• **Work order**
Copy the lines below, beginning with the one that contains "Select the Muse" and continuing through the final line, exactly as written and with no other lines.

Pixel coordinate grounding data
= Beginning of Section =
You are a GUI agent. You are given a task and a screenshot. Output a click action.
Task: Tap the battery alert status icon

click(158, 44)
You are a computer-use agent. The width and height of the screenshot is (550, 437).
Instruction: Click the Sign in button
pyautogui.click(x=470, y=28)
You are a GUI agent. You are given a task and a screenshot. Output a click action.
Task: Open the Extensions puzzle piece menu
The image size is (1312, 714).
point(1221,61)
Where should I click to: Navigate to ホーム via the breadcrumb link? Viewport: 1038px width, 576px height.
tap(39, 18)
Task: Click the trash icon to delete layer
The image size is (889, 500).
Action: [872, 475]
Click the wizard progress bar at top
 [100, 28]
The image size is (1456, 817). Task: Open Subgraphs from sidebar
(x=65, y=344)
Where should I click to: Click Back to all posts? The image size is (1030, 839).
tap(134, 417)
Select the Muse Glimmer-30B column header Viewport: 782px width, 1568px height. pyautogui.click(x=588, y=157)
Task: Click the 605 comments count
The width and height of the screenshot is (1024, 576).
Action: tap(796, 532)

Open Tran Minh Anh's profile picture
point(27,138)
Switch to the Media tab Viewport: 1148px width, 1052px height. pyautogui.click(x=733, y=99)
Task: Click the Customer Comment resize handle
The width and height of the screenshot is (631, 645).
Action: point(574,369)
= End of Section =
• **Your response**
Select the Muse Glimmer-30B column header Viewport: 782px width, 1568px height. pyautogui.click(x=588, y=157)
Task: Click the 605 comments count
The width and height of the screenshot is (1024, 576).
Action: tap(796, 532)

Open Tran Minh Anh's profile picture
point(27,138)
Switch to the Media tab Viewport: 1148px width, 1052px height. pyautogui.click(x=733, y=99)
Task: Click the Customer Comment resize handle
The width and height of the screenshot is (631, 645).
Action: point(574,369)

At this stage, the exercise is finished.